In that role, she helped secure $16 million in city funding for Equitable Development Initiatives in the 37th Legislative District, a future Graham Street Light Rail Station and transportation equity wins, including a low-income transit fare program. She is vice chair of the Senate Transportation Committee and also sits on the Labor & Commerce Committee and the State Government, Tribal Relations & Elections Committee. She holds a Bachelor of Arts in Theology and Humanities from Seattle University, and lives in Rainier Beach/Skyway with her husband and two youngest children.

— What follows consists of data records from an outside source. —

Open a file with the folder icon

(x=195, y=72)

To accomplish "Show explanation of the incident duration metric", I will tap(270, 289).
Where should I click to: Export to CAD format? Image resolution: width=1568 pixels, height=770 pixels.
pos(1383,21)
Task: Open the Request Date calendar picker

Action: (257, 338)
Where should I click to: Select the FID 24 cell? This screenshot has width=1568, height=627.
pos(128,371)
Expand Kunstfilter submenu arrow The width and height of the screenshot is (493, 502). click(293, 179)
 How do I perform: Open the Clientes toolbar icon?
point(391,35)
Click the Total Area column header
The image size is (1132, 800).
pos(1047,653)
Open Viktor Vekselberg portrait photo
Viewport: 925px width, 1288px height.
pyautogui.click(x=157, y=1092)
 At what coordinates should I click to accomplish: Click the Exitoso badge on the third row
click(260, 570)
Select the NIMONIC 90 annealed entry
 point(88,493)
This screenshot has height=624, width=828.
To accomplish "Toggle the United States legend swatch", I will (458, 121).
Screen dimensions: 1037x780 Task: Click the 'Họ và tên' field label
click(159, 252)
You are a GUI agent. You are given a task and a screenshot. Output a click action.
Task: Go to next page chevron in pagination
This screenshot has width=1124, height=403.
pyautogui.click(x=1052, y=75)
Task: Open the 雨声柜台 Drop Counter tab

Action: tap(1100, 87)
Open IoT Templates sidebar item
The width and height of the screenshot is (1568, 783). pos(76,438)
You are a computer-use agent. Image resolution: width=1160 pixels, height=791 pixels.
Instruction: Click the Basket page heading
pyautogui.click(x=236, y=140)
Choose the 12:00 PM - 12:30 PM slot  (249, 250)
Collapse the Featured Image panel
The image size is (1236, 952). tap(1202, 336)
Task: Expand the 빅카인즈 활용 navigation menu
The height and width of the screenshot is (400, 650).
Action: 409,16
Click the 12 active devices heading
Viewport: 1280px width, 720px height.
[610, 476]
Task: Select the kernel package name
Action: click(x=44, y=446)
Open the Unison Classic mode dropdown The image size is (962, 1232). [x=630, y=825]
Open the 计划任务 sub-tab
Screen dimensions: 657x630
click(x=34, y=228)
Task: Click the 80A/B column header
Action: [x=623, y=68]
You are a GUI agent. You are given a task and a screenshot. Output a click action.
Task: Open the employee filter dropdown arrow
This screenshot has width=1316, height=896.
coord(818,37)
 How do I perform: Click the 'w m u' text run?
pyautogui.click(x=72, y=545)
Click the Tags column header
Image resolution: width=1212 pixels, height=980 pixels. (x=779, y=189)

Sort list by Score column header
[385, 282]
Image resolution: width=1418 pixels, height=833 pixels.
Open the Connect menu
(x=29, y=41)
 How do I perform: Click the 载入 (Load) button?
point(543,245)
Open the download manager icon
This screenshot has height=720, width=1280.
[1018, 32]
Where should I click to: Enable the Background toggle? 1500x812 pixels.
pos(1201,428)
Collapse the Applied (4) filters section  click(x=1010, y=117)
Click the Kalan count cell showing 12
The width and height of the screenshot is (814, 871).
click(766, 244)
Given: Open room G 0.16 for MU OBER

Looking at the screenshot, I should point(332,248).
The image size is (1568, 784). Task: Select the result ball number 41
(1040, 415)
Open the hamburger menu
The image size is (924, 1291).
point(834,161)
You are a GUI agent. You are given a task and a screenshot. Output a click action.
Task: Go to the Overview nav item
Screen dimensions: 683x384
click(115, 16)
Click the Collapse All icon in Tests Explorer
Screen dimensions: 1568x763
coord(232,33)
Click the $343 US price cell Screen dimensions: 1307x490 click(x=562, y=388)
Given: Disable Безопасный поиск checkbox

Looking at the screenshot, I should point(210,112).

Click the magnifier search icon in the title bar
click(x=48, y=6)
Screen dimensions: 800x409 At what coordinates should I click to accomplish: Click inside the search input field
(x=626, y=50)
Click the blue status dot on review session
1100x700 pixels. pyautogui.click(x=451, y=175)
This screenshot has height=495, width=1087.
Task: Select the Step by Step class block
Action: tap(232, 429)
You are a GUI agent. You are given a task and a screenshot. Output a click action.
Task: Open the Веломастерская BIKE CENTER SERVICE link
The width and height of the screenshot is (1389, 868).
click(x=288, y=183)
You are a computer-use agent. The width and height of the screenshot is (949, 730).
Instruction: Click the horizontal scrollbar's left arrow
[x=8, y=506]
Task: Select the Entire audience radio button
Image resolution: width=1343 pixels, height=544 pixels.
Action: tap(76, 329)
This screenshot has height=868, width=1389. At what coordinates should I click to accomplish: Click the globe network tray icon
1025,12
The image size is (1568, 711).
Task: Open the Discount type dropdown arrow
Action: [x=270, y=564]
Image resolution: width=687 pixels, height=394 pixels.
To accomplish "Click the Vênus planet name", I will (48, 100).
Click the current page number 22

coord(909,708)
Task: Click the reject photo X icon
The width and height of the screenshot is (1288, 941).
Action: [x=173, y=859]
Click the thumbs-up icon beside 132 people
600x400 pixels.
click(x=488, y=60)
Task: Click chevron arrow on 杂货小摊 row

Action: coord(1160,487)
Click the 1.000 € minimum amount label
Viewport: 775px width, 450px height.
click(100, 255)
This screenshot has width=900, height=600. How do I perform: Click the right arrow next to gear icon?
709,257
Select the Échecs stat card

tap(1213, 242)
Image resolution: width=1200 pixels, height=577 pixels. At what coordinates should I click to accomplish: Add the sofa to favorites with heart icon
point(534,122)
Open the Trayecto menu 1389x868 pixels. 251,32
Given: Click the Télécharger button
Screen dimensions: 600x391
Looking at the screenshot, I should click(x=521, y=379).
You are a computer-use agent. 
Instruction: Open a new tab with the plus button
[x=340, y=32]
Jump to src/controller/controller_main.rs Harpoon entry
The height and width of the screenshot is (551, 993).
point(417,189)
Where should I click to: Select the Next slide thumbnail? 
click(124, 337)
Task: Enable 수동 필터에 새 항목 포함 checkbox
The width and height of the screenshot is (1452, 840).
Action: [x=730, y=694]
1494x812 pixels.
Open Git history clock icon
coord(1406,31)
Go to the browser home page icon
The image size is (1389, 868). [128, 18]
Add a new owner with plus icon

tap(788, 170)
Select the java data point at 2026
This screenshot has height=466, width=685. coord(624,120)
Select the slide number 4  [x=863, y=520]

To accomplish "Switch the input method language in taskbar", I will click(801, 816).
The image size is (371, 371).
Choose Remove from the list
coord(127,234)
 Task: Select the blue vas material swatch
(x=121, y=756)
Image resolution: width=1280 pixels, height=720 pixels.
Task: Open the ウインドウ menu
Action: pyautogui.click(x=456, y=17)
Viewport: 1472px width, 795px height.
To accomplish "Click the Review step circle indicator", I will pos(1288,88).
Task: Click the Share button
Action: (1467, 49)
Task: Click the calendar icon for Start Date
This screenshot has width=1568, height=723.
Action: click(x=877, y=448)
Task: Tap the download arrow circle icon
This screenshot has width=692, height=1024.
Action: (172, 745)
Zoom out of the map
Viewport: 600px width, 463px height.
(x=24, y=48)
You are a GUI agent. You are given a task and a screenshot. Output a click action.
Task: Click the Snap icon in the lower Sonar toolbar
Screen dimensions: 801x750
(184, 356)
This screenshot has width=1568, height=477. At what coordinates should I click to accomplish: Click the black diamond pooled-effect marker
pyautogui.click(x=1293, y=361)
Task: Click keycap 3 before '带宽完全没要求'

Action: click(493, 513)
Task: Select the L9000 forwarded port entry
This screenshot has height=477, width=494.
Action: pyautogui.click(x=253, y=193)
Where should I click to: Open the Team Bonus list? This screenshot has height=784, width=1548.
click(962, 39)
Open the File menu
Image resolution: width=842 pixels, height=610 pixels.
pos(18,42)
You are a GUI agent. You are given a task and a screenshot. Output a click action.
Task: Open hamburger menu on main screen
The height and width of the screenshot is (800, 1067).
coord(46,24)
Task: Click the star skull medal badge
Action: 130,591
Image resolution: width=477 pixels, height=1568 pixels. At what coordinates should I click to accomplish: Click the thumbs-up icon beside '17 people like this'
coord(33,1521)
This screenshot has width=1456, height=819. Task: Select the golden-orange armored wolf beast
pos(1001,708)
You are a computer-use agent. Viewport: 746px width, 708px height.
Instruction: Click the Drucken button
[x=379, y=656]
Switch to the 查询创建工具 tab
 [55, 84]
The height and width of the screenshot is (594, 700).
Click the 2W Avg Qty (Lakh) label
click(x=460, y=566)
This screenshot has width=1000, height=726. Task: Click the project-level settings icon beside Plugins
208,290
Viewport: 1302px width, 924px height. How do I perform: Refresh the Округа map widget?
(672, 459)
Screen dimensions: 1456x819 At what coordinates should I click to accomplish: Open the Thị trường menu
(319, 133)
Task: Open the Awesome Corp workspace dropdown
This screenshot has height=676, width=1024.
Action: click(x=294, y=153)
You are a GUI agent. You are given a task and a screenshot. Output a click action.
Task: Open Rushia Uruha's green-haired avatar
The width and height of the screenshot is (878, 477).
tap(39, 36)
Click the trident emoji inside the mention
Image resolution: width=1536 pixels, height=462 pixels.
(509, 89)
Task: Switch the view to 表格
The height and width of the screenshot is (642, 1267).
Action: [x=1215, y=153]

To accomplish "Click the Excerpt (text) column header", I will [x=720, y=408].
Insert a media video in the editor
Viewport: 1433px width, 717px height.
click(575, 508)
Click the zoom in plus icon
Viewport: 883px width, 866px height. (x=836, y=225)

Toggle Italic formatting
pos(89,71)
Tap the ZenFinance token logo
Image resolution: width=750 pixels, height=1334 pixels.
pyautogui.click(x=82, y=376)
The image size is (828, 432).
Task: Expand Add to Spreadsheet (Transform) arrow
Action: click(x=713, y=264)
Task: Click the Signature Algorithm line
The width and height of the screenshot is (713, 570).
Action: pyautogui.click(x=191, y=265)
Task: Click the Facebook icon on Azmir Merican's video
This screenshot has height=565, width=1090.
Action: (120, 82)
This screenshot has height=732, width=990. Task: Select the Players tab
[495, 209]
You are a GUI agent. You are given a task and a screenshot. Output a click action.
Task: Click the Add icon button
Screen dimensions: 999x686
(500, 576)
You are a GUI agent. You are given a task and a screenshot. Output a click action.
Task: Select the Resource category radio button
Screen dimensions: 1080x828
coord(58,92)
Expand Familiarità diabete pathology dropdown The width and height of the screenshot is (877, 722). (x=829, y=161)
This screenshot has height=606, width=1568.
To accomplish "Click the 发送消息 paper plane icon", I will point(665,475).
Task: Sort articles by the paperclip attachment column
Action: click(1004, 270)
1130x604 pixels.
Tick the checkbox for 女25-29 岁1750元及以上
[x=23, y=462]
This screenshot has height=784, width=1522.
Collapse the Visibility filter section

Although Sen. Saldaña couldn’t join us on campus, take a look at this video to learn more about who she is and the work she’s committed to.
2019 Earth Day Speaker
Matthew Vitz is Associate Professor of Latin American history at the University of California, San Diego where he teaches undergraduate and graduate courses on Latin American and Mexican history as well as environmental history. He previously taught at Dartmouth College and was a postdoctoral fellow at Mexico’s National University (UNAM). His research on the urban and environmental history of Mexico has appeared in numerous journals. His book, A City on a Lake: Urban Political Ecology and the Growth of Mexico City, was published by Duke University Press in 2018. His talk was titled: “What Environmental History Can Teach Us: Lessons for Building a Just and Sustainable Future.”
2018 Earth Day Speaker
Roger Fernandes is a Native American artist, storyteller, and educator whose work focuses on the Puget Salish tribal cultures of the western Washington region. He is an enrolled member of the Lower Elwha S’Klallam Tribe and has a degree in Native American Studies from The Evergreen State College and a Master’s Degree in Whole Systems Design from Antioch University.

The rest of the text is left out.